Свою работу в новой должности Попов начал с того, что запросил у Ежова увеличить план по репрессиям — к 400 тыс. он попросил добавить еще 300 тыс. человек, и, пользуясь конторскими счетами, распределил новый план по всем районам края.
Вот так связаны имена самого жестокого палача и самого большого писателя Алтайского края.
Многие истории хранятся в архивных папках, но вот одна из самых грустных и прекрасных: о человеке, который верил, что может построить прекрасное будущее в отдельно взятой деревне, и у которого это почти получилось.

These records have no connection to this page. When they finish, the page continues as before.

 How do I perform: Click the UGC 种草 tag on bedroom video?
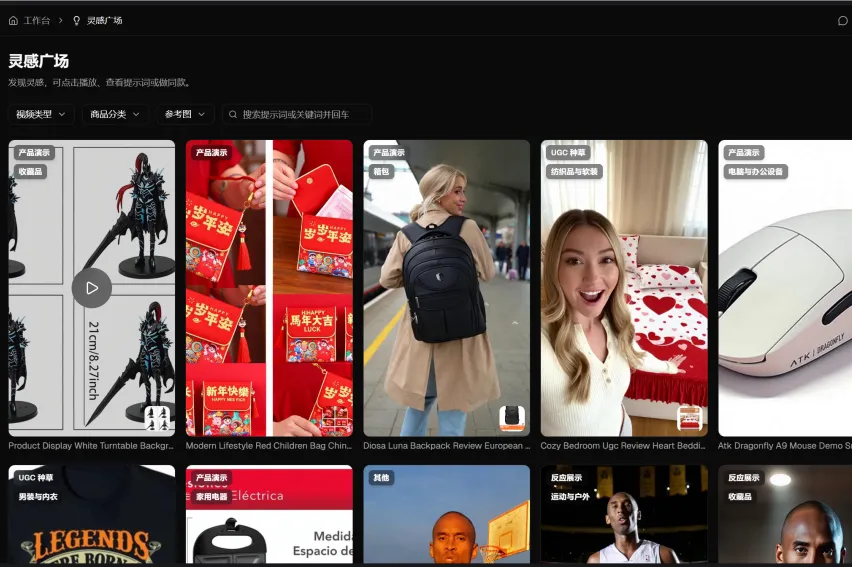(x=567, y=153)
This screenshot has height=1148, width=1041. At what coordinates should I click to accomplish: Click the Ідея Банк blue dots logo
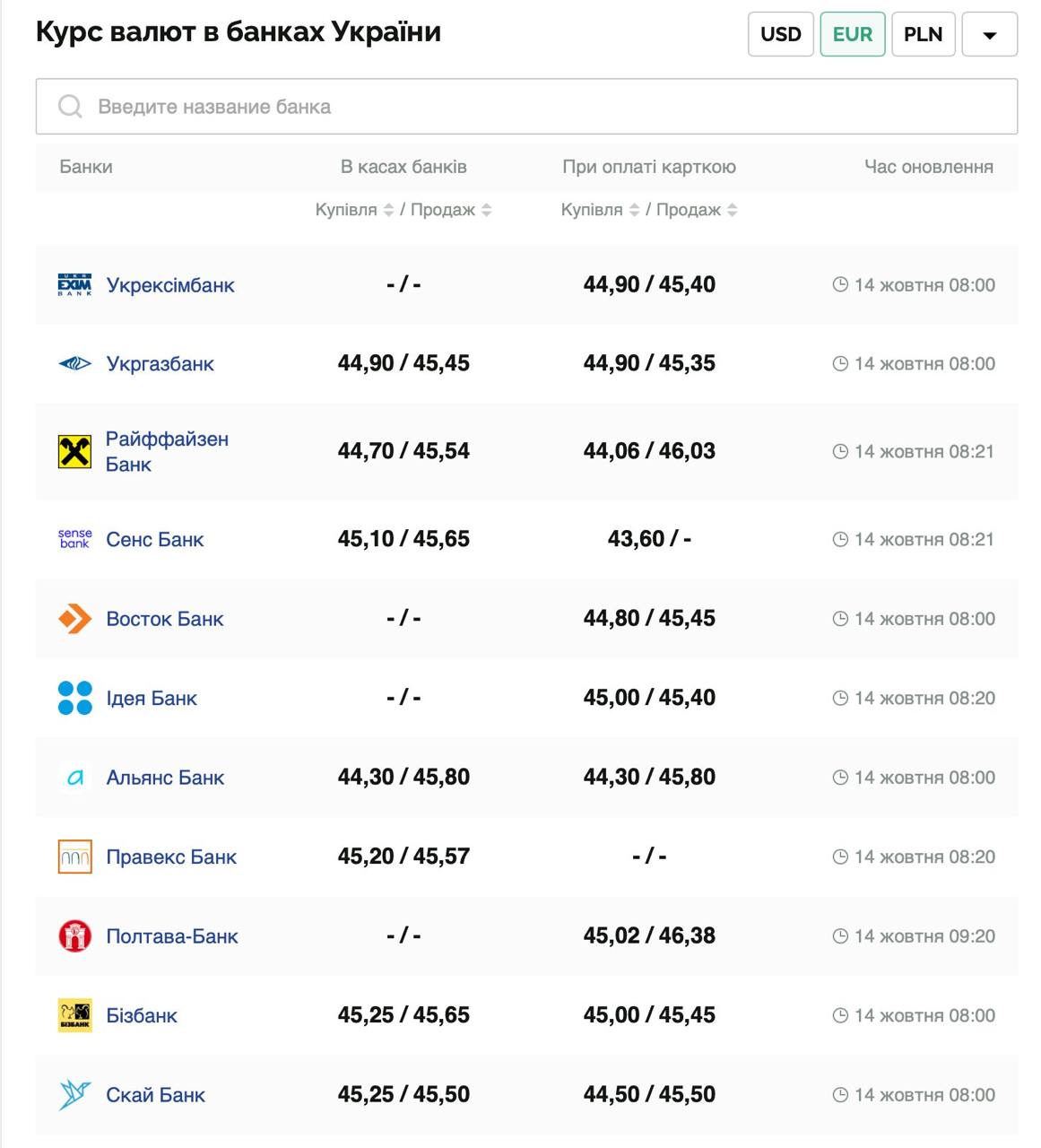pyautogui.click(x=74, y=698)
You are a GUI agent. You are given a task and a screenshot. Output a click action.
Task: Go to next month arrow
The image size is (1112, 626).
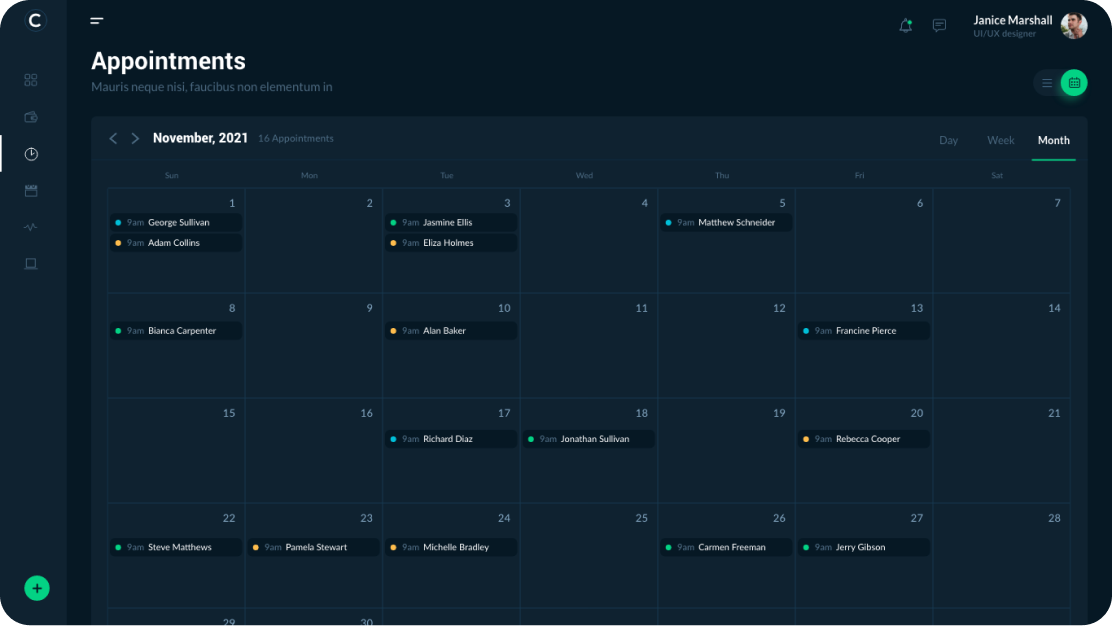click(136, 138)
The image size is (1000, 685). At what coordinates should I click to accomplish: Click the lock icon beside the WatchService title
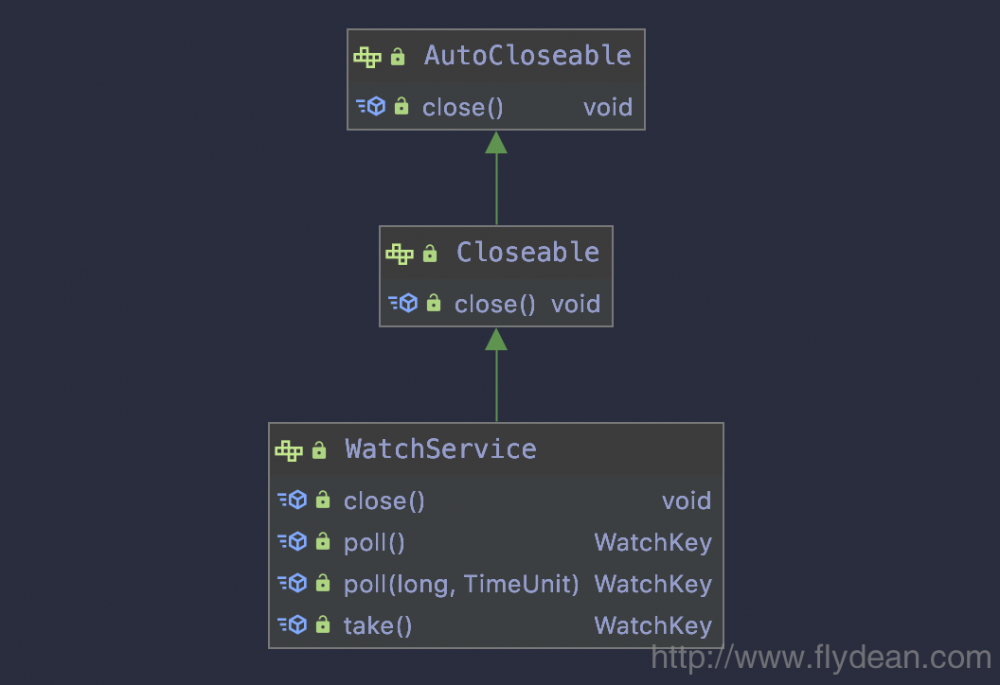319,450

Адриан Топоров был учителем в коммуне «Майское утро», основал там оркестр, хор и театр. Во всей Сибири не было больше такой чудесной жизни, состоящей из непрерывного духовного роста. Самым интересным и любимым занятием были читки. Собиралась вся коммуна, Топоров читал вслух хорошие книжки, от Пушкина и Лермонтова до Бунина и Пастернака, а потом крестьяне обсуждали произведения, литературных героев и самих писателей. Эти отзывы Топоров собрал в книгу «Крестьяне о писателях». Горький из Сорренто восхищался ею, называл ее «подлинным голосом народа».
В коммуне не было замков и заборов, все было общим. Обычная жизнь людей велась на высоком культурном уровне: избы были чистыми, коммунары не пили самогонку, не бранились и называли друг друга по имени-отчеству. Вообще, жизнь была похожа на цитату из романа какого-нибудь утописта: днем работали, а вечерами деревня вымирала, все были в клубе: ставили спектакли, обсуждали книги и занимались музыкой. Такое счастье продолжалось 12 лет.

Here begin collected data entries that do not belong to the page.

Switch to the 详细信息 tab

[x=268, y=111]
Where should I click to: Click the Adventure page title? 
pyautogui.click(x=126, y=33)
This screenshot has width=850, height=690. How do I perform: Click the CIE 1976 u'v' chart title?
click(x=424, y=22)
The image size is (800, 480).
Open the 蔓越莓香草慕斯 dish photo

Фото: Лариса Хомайко / «Русская планета»
Фото: Лариса Хомайко / «Русская планета»
Интересно, что отец космонавта Германа Титова, Степан, рос в «Майском утре» и был учеником Топорова. Влияние учителя видно даже в том, как по-пушкински назвал Степан своих детей: Герман и Земфира.
Эта история закончилась предсказуемо: доносы, комиссии, обвинение в том, что учитель «проводит чуждую идеологию в воспитании детей», увольнение. Очень скоро после этого коммуна «Майское утро» развалилась. А Топорова арестовали, когда он уже уехал из Алтайского края — в 1937 году. Ему предстояло пройти через шесть тюрем и два лагеря. В краевом архиве хранятся его рукописи-воспоминания: «Я — из Стойла» и «Два дома».
«… Прочел я немало о тех интеллигентах-подвижниках, благородных романтиках, которые, отрекшись от всех благ и удобств города, уходили в народ, чтобы просвещать его и тем самым отдать ему исторический долг.
Мне стало стыдно перед самим собою за прежнюю мечту — «В Москву! В Москву!».
Пошел я к инспектору начальных министерских школ Владимиру Михайловичу Курочкину и подал прошение о назначении меня в школу села Верх-Жилинское, Косихинского района, Алтайского края.
В конце августа 1915 года я покинул Барнаул. На полученный в нем духовный капитал живу и поныне…»
В конце августа 1915 года я покинул Барнаул. На полученный в нем духовный капитал живу и поныне…»
Адриан Митрофанович умер в 1984 году. Перед смертью он вспоминал о «Майском утре», как самом счастливом времени, как о возможности жить «как хотела душа». Он писал: «Мои незабвенные, умные друзья-коммунары предоставили мне широкую возможность приложить к делу их просвещения все мои знания, всю любовь и всю энергию».
Это — малая часть историй, которые рассказывает выставка. Она будет работать до 16 января.